*** Provided data ***
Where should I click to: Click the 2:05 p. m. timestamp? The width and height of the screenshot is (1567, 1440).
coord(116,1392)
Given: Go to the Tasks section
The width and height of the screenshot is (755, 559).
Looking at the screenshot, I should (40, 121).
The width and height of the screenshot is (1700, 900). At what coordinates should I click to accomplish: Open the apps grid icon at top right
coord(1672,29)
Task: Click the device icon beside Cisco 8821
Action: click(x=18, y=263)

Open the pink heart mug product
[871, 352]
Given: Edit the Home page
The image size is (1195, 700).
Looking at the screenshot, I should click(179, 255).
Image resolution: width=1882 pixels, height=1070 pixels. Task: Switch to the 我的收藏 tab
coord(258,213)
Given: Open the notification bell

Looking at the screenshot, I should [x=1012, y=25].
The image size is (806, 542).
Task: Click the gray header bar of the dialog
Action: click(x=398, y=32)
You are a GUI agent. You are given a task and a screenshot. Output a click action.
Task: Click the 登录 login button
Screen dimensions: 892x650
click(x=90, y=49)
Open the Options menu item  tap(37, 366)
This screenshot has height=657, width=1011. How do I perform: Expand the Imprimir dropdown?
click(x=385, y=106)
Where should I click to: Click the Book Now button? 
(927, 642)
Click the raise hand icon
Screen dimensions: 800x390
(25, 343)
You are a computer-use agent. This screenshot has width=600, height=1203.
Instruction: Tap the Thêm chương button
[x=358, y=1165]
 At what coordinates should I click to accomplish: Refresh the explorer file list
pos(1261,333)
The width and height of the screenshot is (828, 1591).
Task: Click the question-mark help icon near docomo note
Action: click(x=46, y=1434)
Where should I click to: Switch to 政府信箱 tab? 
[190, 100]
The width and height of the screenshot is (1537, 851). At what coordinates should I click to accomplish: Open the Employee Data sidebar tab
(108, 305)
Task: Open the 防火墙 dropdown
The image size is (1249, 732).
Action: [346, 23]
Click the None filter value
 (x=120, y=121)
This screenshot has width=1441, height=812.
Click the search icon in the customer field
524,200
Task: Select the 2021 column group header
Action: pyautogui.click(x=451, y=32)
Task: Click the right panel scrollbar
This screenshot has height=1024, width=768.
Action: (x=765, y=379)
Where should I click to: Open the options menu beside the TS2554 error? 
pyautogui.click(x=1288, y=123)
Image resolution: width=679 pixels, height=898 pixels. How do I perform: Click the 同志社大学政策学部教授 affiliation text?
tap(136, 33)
*** End of Provided data ***
The response must consist of the lines above, from the first one through the line containing "Open the Options menu item", reproduced exactly.

Where should I click to: Click the 2:05 p. m. timestamp? The width and height of the screenshot is (1567, 1440).
coord(116,1392)
Given: Go to the Tasks section
The width and height of the screenshot is (755, 559).
Looking at the screenshot, I should (40, 121).
The width and height of the screenshot is (1700, 900). At what coordinates should I click to accomplish: Open the apps grid icon at top right
coord(1672,29)
Task: Click the device icon beside Cisco 8821
Action: click(x=18, y=263)

Open the pink heart mug product
[871, 352]
Given: Edit the Home page
The image size is (1195, 700).
Looking at the screenshot, I should click(179, 255).
Image resolution: width=1882 pixels, height=1070 pixels. Task: Switch to the 我的收藏 tab
coord(258,213)
Given: Open the notification bell

Looking at the screenshot, I should [x=1012, y=25].
The image size is (806, 542).
Task: Click the gray header bar of the dialog
Action: click(x=398, y=32)
You are a GUI agent. You are given a task and a screenshot. Output a click action.
Task: Click the 登录 login button
Screen dimensions: 892x650
click(x=90, y=49)
Open the Options menu item  tap(37, 366)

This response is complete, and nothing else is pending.